EXERCISE REQUIREMENTS:
(A) In the Philippine nutrition text, reproduce the part that begins with "Over the last" and ends with "malnutrition is high.", replacing "three decades" with "thirty years".
(B) Continue the Philippine nutrition text from the point where it stops.

EXCERPTED TEXT:
2.Convergence of basic nutrition, health and related services to targeted families

3.Planning, implementing, monitoring and, mobilizing and allocating resources to nutrition impact programs including:

  • Growth Monitoring
  • Nutrition Information and Education
  • Community and Home Food Production and Livelihood
  • Micronutrient Supplementation – vitamin A, iron, iodine
  • Promotion of Breastfeeding and Adequate Complementary Feeding
  • Promotion and Consumption of Fortified Foods

 

4.Capacity development of nutrition workers, families and barangays by:

  • Revitalizing nutrition committees in all levels particularly at the barangay level through intensive advocacy and training led by the National Nutrition Council and its Regional Offices
  • Strengthening barangay program planning and management capacity of barangay nutrition workers.
  • Enabling families to plan, implement and monitor a nutrition improvement program at home and in their barangays.

Nutrition Situation in the Philippines

Over the last three decades of nutrition program implementation, nutritional improvement has been slow among Filipino households particularly infants and young children, pregnant and lactating women.

There is a high prevalence of undernutrition among children 0-5 years.  Provinces have been identified where prevalence of protein-energy malnutrition is high.

  • In 2003:

57 out of 100 households are still below 100% of their dietary energy requirement.

28 out of 100 children aged 0-5 years are underweight due to current malnutrition.30 out of 100 children aged 0-5 years are underheight due to chronic malnutrition.

About five to six out of 100 children aged 0-5 years are wasted in body due to severe malnutrition.

  • From 1988-90 to 2001:

A low 0.35 percent annual average reduction in the prevalence of underweight preschoolers

  • Between 1998 and 2003

A low 0.88 percent reduction in the prevalence of underweight preschoolers per year compared with the target of four percent.

  • The 2003 survey show increasing prevalence of diet related diseases, such as obesity, cardiovascular diseases and diabetes across socio-economic groups. 

 

Achieving Good Nutrition:  A Critical Development Issue

People are the country’s key human resource capital.  Their quality determines to an immeasurable extent the state of national development.

Nutrition tells heavily on the mental performance, physical endurance and socio-psychological adaptability of men, women, and children.

Global examples show the very close relation between good nutrition and national economic and social development.  Poor nutrition holds back economic and social progress.

DATASET ENTRIES:
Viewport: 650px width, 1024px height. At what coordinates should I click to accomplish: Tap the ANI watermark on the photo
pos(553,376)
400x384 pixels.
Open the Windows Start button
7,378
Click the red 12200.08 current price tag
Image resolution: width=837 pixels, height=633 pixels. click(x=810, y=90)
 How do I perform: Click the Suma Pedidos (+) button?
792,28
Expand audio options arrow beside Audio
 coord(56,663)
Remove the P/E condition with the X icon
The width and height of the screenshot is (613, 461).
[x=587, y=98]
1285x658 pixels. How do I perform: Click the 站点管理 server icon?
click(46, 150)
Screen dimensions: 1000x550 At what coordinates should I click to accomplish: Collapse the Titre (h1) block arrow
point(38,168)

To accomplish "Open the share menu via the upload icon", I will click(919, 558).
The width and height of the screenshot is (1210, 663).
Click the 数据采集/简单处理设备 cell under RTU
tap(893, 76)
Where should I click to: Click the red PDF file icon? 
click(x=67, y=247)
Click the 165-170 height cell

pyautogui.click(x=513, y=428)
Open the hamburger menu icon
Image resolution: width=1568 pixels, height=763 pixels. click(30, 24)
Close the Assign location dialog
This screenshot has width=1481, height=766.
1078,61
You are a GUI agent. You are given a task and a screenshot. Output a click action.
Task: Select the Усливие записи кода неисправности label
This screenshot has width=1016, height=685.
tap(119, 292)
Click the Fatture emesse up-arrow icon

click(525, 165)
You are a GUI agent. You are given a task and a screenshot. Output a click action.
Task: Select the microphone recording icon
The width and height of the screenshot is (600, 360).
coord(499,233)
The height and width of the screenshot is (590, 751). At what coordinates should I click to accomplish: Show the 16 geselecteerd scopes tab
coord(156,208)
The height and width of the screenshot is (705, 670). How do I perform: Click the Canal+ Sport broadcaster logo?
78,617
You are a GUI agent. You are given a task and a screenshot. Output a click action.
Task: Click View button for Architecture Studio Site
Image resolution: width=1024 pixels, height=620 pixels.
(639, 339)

RESPONSES PER TASK:
(A)
Over the last thirty years of nutrition program implementation, nutritional improvement has been slow among Filipino households particularly infants and young children, pregnant and lactating women.

There is a high prevalence of undernutrition among children 0-5 years.  Provinces have been identified where prevalence of protein-energy malnutrition is high.

(B)
Achieving good nutrition, adequate food in quality and quantity, for a continually growing population such as the Philippines is a huge challenge.

 

Good Nutrition Begins in the Home and in the Barangay

A barangay plan and program of action for nutrition emanating from the Philippine Plan of Action for Nutrition (PPAN) has been successfully demonstrated by the Nutrition Center of the Philippines.

In 1999-2000, 43 selected barangays in 17 municipalities in Luzon and the Visayas implemented the barangay plan and program of action for nutrition resulting in:

  • Reduced number of underweight preschool children
  • Increased demand for fortified foods and iodized salt at the household level
  • Improved coverage of vitamin A and iron supplementation.
  • Introduced Pabasa sa Nutrisyon, and interactive nutrition education strategy
  • Improved nutrition committee organization and management of the nutrition program.

Micronutrient malnutrition trends to reside mostly in families with children suffering from protein-energy malnutrition.  Reaching families with underweight preschool children will most likely target children with micronutrient malnutrition as well. 

PAN Recommends . . . . . . . . .

  • A statement urging immediate action for a nutrition and related policy, strategy, program or measure to hasten nutritional improvement particularly among the children, women and other vulnerable groups.
  • Based on research and scientific investigations, international commitments and national priorities.
  • PAN Recommend No. 1, 2003 urged the Department of Health (DOH) to provide weekly iron supplementation for 1-5 year old children.
  • PAN Recommend No. 2, 2004 Judicious application of biotechnology for nutritional and dietary improvement.